Monday, Mar. 23, 1970

The Advent of Big Biology

Among the odder jobs in the U.S. these days is one held by a man in northern Colorado who spends hours following a pronghorn antelope, watching it feed, and then whispering into a tape recorder. Absurd? Hardly. By such surveillance, ecologists are learning the animal's precise relationship to its environment--the grasslands of the American West. In time, the habits of the antelope and countless other creatures will be stored in the data banks of computers. Scientists will then be able to ask a computer what really happens when man changes the grasslands environment by farming, building roads or just being there.

The grasslands study fits into a larger framework: the International Biological Program. Organized by the International Council of Scientific Unions in 1964, I.B.P. involves 57 nations, most of which are concentrating on such problems as how to increase food production or control population. The U.S. has even bigger ambitions: 2,000 scientists are developing an entirely new approach to studying ecological problems, including human adaptability to different environments.

It is a stupendous task. Natural systems are scientific nightmares of complexity, redundancy and loose organization. To cope with those systems requires what I.B.P. scientists call "big biology"--the reinforcement of biology by a dozen disciplines, including meteorology, physics and geology. Because most specialists have traditionally worked alone, W. Frank Blair, chairman of the U.S. effort in I.B.P., held a series of five-day workshops at which the scientists learned to talk to one another. "It was difficult for them to get over their individual hang-ups, their insecurities, and to expose their ignorance in fields related to their own," he says. "But they did."

I.B.P. has benefited from the new public concern over deterioration of the environment. And Congress, led by Connecticut's Representative Emilio Daddario and Maine's Senator Edmund Muskie, has been generous. At a time when funds for most other scientific-research projects have been slashed, I.B.P. has been getting more and more money: $500,000 in fiscal 1969, $4,000,000 in 1970, and $7,000,000 next year.

The biggest U.S. project is the $1,800,000 grasslands study, which has 80 scientists working in 400 counties between the Mississippi and the Rockies. Besides trailing antelopes, they are studying such seeming minutiae as the relationship between cows and lark buntings.
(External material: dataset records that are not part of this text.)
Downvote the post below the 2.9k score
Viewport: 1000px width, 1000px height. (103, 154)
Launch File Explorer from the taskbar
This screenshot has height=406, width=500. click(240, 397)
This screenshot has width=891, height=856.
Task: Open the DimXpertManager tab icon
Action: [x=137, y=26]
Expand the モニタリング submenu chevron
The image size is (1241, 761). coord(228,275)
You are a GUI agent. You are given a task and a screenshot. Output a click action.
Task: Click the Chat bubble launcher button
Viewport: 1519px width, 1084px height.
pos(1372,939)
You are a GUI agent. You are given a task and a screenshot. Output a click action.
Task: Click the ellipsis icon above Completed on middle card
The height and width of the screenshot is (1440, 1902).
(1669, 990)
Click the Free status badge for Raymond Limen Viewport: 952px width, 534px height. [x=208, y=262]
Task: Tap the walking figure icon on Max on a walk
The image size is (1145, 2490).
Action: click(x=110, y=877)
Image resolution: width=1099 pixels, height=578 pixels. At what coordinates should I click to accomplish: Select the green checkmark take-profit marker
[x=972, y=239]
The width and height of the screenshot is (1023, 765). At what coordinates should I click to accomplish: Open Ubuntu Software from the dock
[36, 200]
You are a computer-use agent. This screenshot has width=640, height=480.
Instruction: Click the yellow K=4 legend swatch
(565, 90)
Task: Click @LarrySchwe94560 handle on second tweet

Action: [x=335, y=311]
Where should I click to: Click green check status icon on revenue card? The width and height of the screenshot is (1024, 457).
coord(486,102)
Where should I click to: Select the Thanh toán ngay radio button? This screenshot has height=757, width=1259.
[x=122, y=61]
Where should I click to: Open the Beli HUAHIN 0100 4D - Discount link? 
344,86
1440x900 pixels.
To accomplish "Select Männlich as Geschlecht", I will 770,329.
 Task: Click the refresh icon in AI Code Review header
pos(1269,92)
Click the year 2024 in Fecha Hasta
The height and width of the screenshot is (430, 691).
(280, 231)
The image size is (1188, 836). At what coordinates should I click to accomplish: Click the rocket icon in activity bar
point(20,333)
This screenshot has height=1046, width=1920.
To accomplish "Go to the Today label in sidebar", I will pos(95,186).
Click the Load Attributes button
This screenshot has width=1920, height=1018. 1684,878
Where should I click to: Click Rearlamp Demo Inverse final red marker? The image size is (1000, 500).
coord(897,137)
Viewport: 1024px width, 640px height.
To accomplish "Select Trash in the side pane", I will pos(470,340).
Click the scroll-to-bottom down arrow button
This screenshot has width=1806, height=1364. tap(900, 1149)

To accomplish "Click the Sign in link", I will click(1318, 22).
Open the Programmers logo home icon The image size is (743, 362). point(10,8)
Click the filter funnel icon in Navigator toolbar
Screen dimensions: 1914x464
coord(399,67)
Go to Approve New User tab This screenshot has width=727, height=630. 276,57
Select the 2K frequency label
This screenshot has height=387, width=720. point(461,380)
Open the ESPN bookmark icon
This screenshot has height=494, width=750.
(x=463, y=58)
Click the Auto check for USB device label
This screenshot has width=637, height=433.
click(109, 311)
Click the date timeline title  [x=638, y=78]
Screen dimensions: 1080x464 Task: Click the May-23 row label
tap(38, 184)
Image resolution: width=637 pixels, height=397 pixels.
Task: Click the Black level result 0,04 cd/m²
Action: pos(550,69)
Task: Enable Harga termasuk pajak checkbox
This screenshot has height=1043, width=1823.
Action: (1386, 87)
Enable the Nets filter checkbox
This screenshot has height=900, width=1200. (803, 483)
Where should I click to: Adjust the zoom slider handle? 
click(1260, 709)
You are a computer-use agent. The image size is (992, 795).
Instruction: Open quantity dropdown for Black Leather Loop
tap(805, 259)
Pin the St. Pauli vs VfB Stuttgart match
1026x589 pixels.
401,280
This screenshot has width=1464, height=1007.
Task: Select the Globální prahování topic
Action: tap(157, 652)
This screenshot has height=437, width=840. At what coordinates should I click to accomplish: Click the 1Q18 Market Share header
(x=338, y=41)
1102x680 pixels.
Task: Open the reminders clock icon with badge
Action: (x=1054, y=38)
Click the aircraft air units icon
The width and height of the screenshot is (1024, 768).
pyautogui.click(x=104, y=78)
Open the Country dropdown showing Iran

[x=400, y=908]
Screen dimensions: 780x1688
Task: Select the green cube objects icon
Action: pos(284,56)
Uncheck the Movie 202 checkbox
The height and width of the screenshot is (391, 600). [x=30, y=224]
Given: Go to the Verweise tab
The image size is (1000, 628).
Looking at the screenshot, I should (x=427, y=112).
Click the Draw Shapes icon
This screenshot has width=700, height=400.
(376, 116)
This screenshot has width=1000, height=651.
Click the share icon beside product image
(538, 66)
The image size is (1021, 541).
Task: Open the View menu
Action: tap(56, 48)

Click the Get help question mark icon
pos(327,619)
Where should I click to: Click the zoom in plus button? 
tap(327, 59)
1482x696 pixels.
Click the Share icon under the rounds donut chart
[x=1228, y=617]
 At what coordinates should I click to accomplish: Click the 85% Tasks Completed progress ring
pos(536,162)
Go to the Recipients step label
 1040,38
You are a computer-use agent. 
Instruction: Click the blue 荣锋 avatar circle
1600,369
The little birds nest on the range in saltbush, a plant that cows find delectable. As the supply of saltbush is eaten, the lark bunting population declines. Without the birds to eat grasshoppers, the insects begin to proliferate and compete with cows for grass. In the end, the cows' survival is at stake. With basic information about the entire grasslands ecosystem, the problem may become manageable.

Among other U.S. programs:

>Indian study is based on the theory that primitive people tend to get along well with their environment, while "civilized" people do so less well. Supplemented by field work in Brazil, the study aims to learn the lessons that Indians can teach urban Americans.

>Tundra study concentrates on what modern man can do to preserve the especially fragile arctic environment around Alaska's oil-rich North Slope.

> Tropical forest study involves the South American rain forest--one of the earth's principal suppliers of oxygen. "Ecologically unwise use of the huge Amazon forest could have environmental repercussions with global effects," says Blair. "Yet we know less about this forest than about any other ecosystem."

> High-altitude study focuses on how people can live above 10,000 ft. Reason: as population increases in countries like India, more people will probably have to move to the rarified atmosphere of high-mountain areas. Carried on largely in the Andes and Rockies, the study will suggest how best to prepare for the move.

Spider's Warning. In the future, Blair, together with his Swedish and Russian counterparts, hopes to develop a global warning system to detect pollution. Before their plan is presented at the U.N. World Conference on Environment in 1972, Blair plans to test a prototype station. The system's scope will appear only as a vast number of small details are analyzed. The ability of a spider to spin a web, for example, can be affected by air pollution; mosses, which accumulate lead from the environment, are a good measure of lead pollution. In effect, the system will be analogous to the old practice of placing canaries in coal mines to warn miners of impending lethal concentrations of gas.

So far I.B.P. is illustrating the complexity of the environment and proving how one part invariably affects others. Even so, the final goal of accurately predicting the result of any specific action is still far in the future. As Health, Education and Welfare Secretary Robert Finch said when he threw his support behind the program: "Comparatively speaking, the moon shot was easy."